November 3, 20152 min read
Share on facebookShare on TwitterShare on Linkedin

A lien is considered a legal right to claim or seize any property from a borrower who has failed to make full repayments to a creditor. In a legal standing agreement between a borrower and creditor, the creditor has the right to withhold the property until the loan has been repaid, or can sell off the property to cover outstanding amounts owed on the loan.

An agreement is only considered a lien once it has been filed with the necessary authorities, and the creditor has legal authority over the borrower’s property.

What types of Liens exist?

  • Consensual Lien: Borrowers will in some cases voluntarily consent to a legal contractual obligation to secure a financial loan. The loans are considered for the purchase of the real estate, and the borrower uses the property as security to make principal payments to the creditor.
  • Non-consensual Lien: This lien is considered a statutory lien, and is assessed by the local government. The reason for this is to ensure property owners have successfully paid all real estate taxes owed on their property.

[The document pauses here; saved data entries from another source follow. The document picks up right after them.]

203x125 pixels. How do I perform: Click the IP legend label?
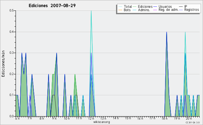click(186, 6)
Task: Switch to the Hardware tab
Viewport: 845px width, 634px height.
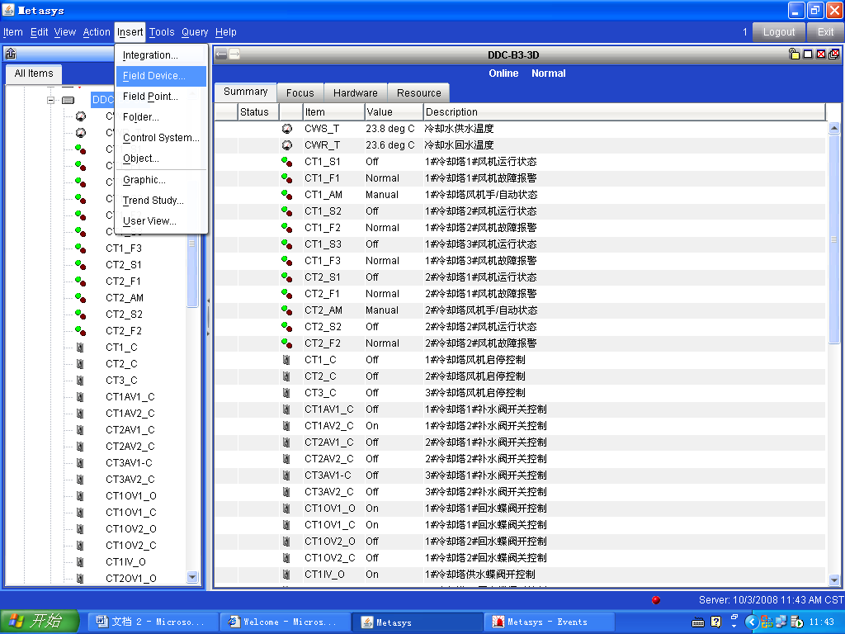Action: [x=355, y=93]
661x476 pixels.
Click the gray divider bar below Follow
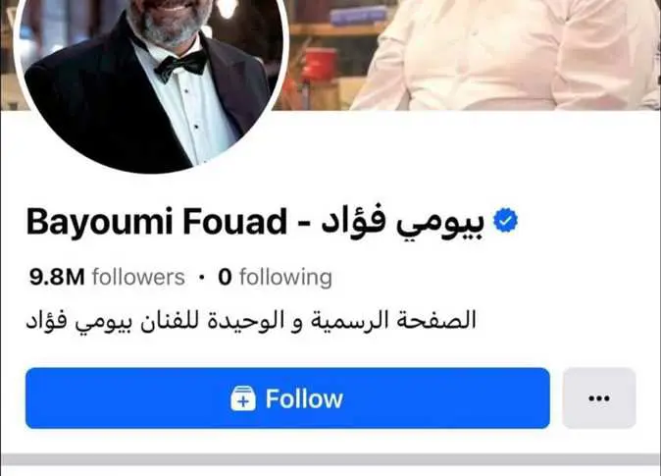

If a property owner has failed to make the necessary tax payments, the property may be seized and sold to ensure the owed tax is repaid. These liens are usually issued either by local government authorities or the court.

Other forms of liens

  • Auto Loans: made to assist with the purchasing of a vehicle
  • Home Loans: to purchase property or real estate
  • Judgment Lien: when a creditor legally wins a lawsuit against a borrower and seized their property.
  • Tax Lien: used by local government entities such as the Internal Revenue Services (IRS) to seize property to fulfill repayment of real estate taxes.
  • Mechanic and Construction Lien: filed to local government authorities when an individual can’t make payments to contractors on completed work on their home or property.